Although Scientific American omitted it, there is some evidence in Ravizza et al.’s article supporting this idea. They found a negative effect of internet use on grades for those students who said it had a negative effect on their grades—but they did not find any effect for students who said their grades would be unaffected. This is consistent with some students being rightfully confident in their ability to learn while using laptops in class. (Some cautions: this study—like most on the subject—was published in a psychology journal using relatively a small N.) Our understanding would benefit from more research on the actual process and mechanisms connecting technology and learning outcomes.

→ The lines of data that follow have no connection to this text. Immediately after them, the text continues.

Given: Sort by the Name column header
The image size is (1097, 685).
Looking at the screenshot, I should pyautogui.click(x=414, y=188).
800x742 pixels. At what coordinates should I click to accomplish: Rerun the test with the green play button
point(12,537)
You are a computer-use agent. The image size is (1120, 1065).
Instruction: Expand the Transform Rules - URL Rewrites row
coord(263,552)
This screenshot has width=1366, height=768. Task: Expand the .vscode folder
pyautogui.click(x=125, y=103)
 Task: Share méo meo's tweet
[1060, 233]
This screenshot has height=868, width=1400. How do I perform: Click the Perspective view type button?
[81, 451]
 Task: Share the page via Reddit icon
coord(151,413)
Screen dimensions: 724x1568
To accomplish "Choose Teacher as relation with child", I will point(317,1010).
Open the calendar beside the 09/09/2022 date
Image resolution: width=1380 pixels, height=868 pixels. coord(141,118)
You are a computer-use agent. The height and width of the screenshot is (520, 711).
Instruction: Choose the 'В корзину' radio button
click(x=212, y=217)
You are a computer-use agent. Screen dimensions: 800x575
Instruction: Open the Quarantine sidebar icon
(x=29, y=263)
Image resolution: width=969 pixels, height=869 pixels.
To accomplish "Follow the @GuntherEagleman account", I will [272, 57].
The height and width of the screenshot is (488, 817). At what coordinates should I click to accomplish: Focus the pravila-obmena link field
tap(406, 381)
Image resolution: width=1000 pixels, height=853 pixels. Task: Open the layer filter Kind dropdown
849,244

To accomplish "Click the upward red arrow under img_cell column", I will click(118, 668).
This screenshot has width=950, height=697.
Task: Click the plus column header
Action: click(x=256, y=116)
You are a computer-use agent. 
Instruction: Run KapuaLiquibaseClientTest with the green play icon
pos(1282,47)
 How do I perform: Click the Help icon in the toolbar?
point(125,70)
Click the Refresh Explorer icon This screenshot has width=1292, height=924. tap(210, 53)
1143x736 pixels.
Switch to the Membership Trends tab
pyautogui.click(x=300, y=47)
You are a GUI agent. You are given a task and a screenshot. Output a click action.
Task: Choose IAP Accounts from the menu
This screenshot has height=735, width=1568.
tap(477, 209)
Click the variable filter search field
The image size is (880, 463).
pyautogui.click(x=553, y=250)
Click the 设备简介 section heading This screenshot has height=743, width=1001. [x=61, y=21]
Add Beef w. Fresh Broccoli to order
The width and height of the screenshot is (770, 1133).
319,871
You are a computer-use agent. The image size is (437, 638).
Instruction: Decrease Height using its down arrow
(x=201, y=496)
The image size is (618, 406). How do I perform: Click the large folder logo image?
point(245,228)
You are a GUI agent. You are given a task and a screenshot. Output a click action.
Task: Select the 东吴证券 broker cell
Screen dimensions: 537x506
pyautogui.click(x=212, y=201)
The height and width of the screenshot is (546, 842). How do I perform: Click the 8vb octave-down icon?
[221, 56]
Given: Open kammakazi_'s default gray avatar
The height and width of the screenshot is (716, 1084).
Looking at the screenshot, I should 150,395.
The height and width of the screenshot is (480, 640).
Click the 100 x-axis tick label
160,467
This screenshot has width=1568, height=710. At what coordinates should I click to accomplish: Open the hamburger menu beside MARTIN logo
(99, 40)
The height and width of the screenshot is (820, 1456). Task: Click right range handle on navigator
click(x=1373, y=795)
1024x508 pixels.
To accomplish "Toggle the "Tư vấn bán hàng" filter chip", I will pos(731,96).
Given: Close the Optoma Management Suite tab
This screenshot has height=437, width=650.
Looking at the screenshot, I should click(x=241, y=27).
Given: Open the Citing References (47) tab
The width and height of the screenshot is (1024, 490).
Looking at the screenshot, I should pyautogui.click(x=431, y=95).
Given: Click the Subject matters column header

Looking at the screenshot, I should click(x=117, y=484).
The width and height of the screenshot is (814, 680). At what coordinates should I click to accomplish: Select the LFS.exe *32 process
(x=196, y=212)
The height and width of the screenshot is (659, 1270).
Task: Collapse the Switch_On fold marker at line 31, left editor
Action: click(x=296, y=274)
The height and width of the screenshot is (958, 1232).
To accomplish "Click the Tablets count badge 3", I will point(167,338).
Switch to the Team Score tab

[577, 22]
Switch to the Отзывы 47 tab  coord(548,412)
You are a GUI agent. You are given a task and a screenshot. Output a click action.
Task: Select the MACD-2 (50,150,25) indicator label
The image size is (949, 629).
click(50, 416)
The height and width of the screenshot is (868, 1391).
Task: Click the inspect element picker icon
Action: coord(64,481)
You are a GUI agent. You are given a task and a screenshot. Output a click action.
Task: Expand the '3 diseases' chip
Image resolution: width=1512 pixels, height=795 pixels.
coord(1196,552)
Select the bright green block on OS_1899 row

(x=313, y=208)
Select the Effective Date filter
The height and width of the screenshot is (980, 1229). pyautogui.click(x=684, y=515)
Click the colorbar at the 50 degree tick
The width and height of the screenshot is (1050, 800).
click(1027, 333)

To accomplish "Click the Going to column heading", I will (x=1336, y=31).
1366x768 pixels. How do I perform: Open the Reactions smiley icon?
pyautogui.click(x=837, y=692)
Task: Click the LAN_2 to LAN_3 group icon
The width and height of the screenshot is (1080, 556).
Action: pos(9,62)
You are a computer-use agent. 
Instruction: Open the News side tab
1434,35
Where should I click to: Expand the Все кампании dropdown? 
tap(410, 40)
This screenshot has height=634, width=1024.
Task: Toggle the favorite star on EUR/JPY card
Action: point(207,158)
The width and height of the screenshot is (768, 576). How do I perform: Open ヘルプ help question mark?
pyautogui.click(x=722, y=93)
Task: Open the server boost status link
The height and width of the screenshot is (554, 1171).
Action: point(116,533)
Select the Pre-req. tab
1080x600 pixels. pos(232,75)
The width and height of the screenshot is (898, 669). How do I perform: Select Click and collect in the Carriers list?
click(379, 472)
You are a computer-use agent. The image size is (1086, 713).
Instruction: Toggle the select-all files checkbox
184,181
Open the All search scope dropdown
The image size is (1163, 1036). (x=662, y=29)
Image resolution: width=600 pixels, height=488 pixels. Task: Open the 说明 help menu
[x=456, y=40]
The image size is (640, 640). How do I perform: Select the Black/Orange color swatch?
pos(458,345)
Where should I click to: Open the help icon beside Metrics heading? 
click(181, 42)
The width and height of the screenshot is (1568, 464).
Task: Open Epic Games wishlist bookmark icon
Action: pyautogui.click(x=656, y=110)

Commentary on this research would benefit from more attention to the details of these studies. The mechanisms posited by research are complicated, and important parts of them remain untested. In a class similar to the economics course at West Point, one might decide to ban laptops because a large, randomized, controlled trial showed that, on average, the ban increased grades. But how we justify that policy matters. In cold, utilitarian terms, we can choose to institute a ban because it will help the most students (or provide a huge boost to a minority of students…). But we should acknowledge that this policy may hinder some students who learn better with laptops consider seriously how many of our students this may be. Absent the time and resources to teach students effective technology use, one may decide this tradeoff is reasonable. Too often, it is discussed as if laptops are categorically bad for all students, which is a broader claim than current research supports. With different kinds of courses or groups of students, banning laptops may not have a net-positive effect. The edge cases are untested and even some ban advocates find it plausible. In either case, simplistic “ban vs no ban” debates and experiments prevent us from imagining and evaluating alternatives like teaching study skills. “Laptops are bad for learning” is a catchy polemic, but the studies it is based on support far narrower claims.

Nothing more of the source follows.